Natalia nodded. "That's why they keep the picture here. 1945. The year the world discovered that evil could be beautiful."


Jonathan swallowed hard. "You say we're at war?"


"I think we are," Natalia hesitated. "We're...we're not meant to talk about it, actually. We're at war but there's not been any actual conflict in years. Sometimes...well..."


"What?" Jonathan pressed.


"You once told me that you thought it wasn't real," Natalia caved. "That they were only pretending we were still at war so that we'd all still be soldiers."


Jonathan's jaw dropped. "I said that?"


Natalia nodded. Jonathan tried to picture those words coming out of the mouth of that naïve uniformed boy he had seen earlier and couldn't do it. The two images seemed entirely at odds with each other.


"Did I often say things like that?"


Natalia looked at him as though he'd lost his mind. "You were the great hope, John, the future of the high command. Of course you didn't say them often. Or loudly."


"But to you?"


"Yes."


"Did I love you?" Jonathan asked, bluntly.


Natalia looked him straight in the eye. "Yes. And I loved you back."


"Well," Jonathan took a deep breath, "it was a while ago, wasn't it?"


Natalia sighed deeply. "Yes. It was that too."

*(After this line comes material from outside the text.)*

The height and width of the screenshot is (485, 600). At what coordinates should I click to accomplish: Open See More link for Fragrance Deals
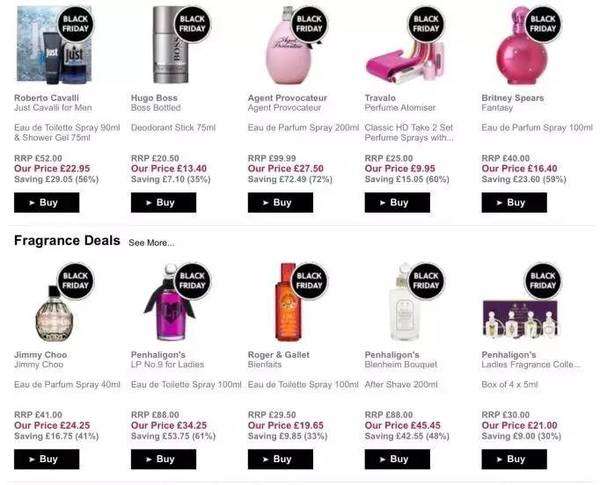(152, 243)
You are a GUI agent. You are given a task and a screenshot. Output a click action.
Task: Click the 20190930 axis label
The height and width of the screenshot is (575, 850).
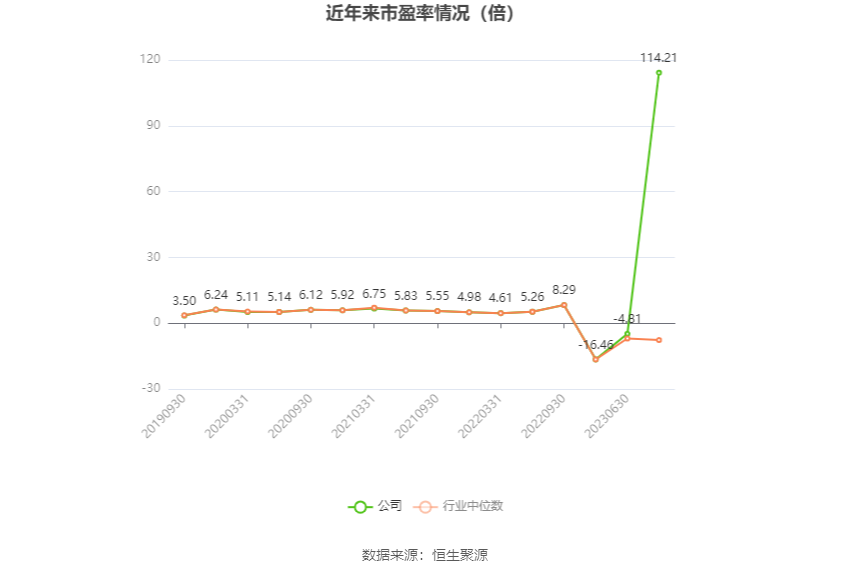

Jonathan lay on the narrow bed and stared up at the ceiling above him. The paint was smooth, matt. There were no lines, no patterns to be seen, nothing to distract him from his own thoughts and send him off to sleep.


   In truth, he was afraid to sleep. Sleeping seemed like the most threatening thing he had ever done, now that everything was a dream.


  His mind churned and swirled, trying to make sense of everything that had happened in the past hour or so since he had woken up and found out that he had lived a lie. There seemed to be little he could hold on to, little he could trust. He wasn't even sure he could trust himself.


  He wanted to trust the others who had been in that room, who had slept like him. They were going through the same ordeal, after all. But could he? Was that wise? Carmen, with her bitter temper, Miriam, who seemed so unstable, Ebb, who was entirely unreadable...were these people he wanted to rely on?


   He wanted to trust Natalia too. He liked her. He liked how capable she seemed to be, and how self-assured. He liked the fact that she could answer a straight question with a straight answer. She was the most familiar thing in all of this, an anchor to cling to.


  But, then again, she made him uneasy. He didn't like the way she looked at him, like she knew him better than he knew himself. He didn't like her smile, which he couldn't read at all, or the way she glanced at him as if waiting for something. She made him nervous.


  He'd been in love with her. It didn't occur to him that she might have been lying. She had seemed certain, and something in him knew that it made sense. He could see how it would have happened, too. Perhaps, if not for Lucia, it could have happened again.


  But there was Lucia and Natalia was nothing to her, nothing at all. Jonathan wanted, in a strange way, to be the person Natalia wanted him to be, to be John, the hero of the hour, but he couldn't. Because he wasn't. He was a resistance fighter, an orphan, a friend of renegades and thieves. He was no clean-cut military boy. He would not be.


   He tossed and turned until his limbs, tired out by all this action after so long stationary, forced him to lie still again. At some point, he must have slept because he remembered nothing else.